Costs? Nothing here says preventive is cheaper.

Now, you could also (probably more accurately) say that they don't have a McDonalds on every corner and that is what helps with lower medical bills and the slightly longer life.

Again, this type of journalism starts with the end story and then supports itself. It doesn't offer any real proof.

Dan
 
I would guess it's the lifestyle that causes the burden on the systems, would the preventive care visits get people to change their lifestyle enough to pay for the cost of the preventive care visits? I would guess not, but it's a guess.

How many obese people are in Cuba? My dad went on a business trip to India recently, the thing that stuck with him: in a week of traveling through the country, he didn't see even one overweight person the entire trip.
 
business trip to India recently, the thing that stuck with him: in a week of traveling through the country, he didn't see even one overweight person the entire trip.

Probably not many McDonald's or Burger King's over there.
 
There's no debate that preventive Healthcare Reduces costs and expands life expectancy. You need only look 90 miles south of America to those dirty communists in Cuba.

These people are poor, they only spend about $400 per person per year on healthcare, they have an ethnically diverse population and are constantly in a medicine shortage. Yet they live longer than us, why? They have access to preventive care and its embedded in their culture.

These people dont develope diabetes, heart disease or cancer at our rates and dont need medicine at our rates because they are ahead of their Health problems.

Now Im not saying The Communist is the way to go but to ignore or reject out of hand the success and costs they enjoy I believe is foolish.

Cuba's Emphasis on Preventive Medicine | PBS NewsHour | Dec. 21, 2010 | PBS

How about looking at the food they consume and the exercise they perform daily instead? I'm positive that has more to do with it than any other factor, because those are the two major differences between our countries.

**Data to examine:**
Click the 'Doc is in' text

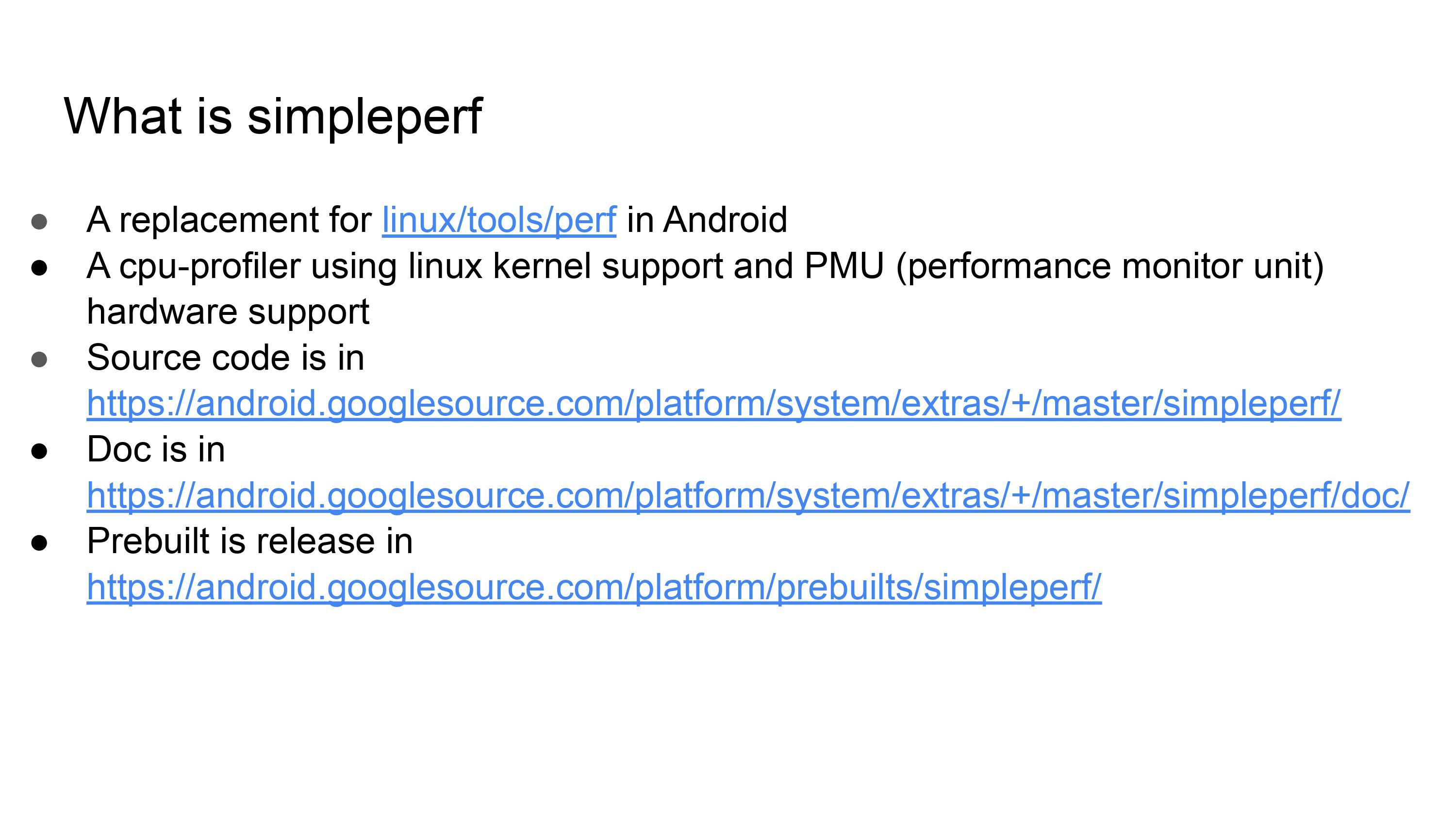click(156, 449)
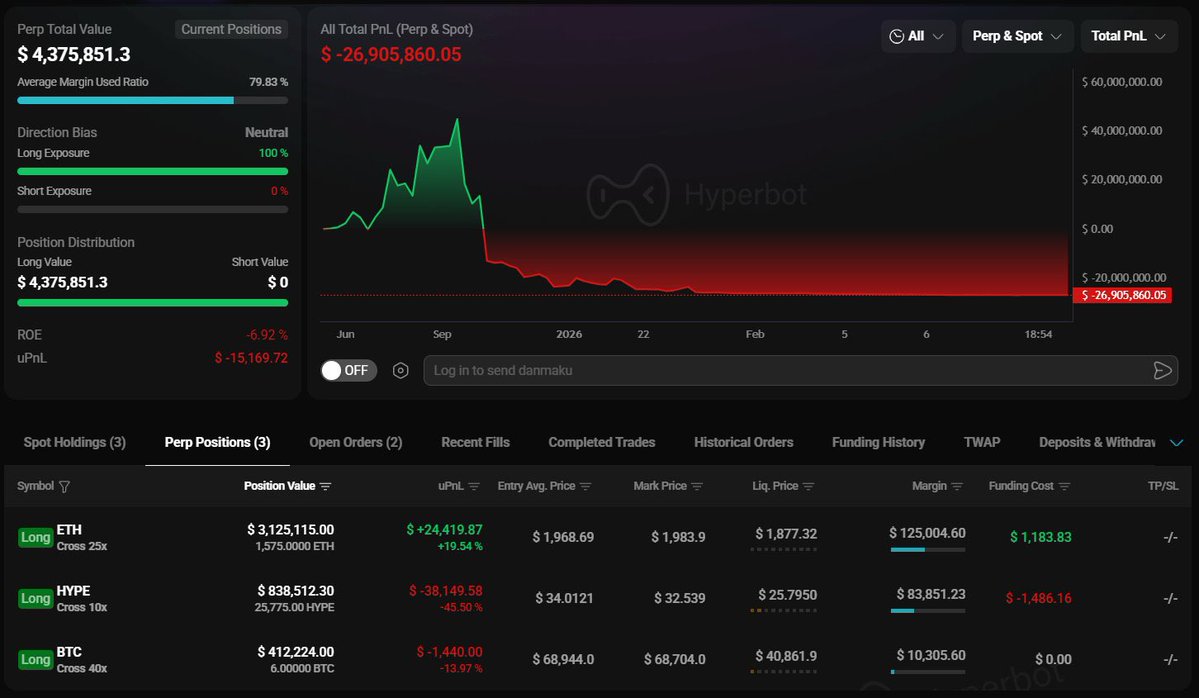Expand the Perp & Spot dropdown
1199x698 pixels.
click(1017, 36)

**Your tasks:**
A. Summarize the forum discussion of preventive care in Cuba in two sentences.
B. Extend the forum discussion of preventive care in Cuba with another reply that follows its last post.
The items are separate material and have no connection to the forum discussion of preventive care in Cuba.

**Task-by-task outputs:**
A. One post argues that preventive care cuts costs and lengthens life, citing Cuba, where people spend about $400 per person a year on healthcare and face medicine shortages yet live longer than Americans. Other replies doubt this, saying nothing shows that preventive care is cheaper and that diet, daily exercise, and the lack of fast-food restaurants better explain the difference.

B.
In S. America, grass-fed organic beef isn't a luxury, it's the norm. And beef is eaten in larger quantities in S. America than it is here, yet there is a lower incidence of heart disease, Type II diabetes, obesity, and HBP - yet we've been told forever that red meat is bad for us and shouldn't be eaten more than 2x weekly.

Correlation does not equal causation, people. Arguing 101.
 
Oh, OK... One of the poorest countries in the hemispere has one the longest life expectancies in the world because they dont have McDonald's isnt a bad point but doesn't really work when you look at say Haiti.

But look, we all have our own agendas and agendas are driving the HC debate now anyway, but I do believe if youre getting regular check ups and you get a bad cholesterol check at the age of say 30 you might start to cut back on the McDonalds...

Maybe, But Im sure you guys know better.
 
Health care "reform" is the largest single tax increase ever approved by Congress. It does nothing to make health care, or health insurance, more affordable.

In fact it drives up the cost of both more than if they had done nothing.

All these people saying health insurance will be accessible to everyone are overlooking how much premiums will increase. Even with subsidies, health insurance will be less affordable than it is now.

The idiots that voted for these clowns will get exactly what they deserve.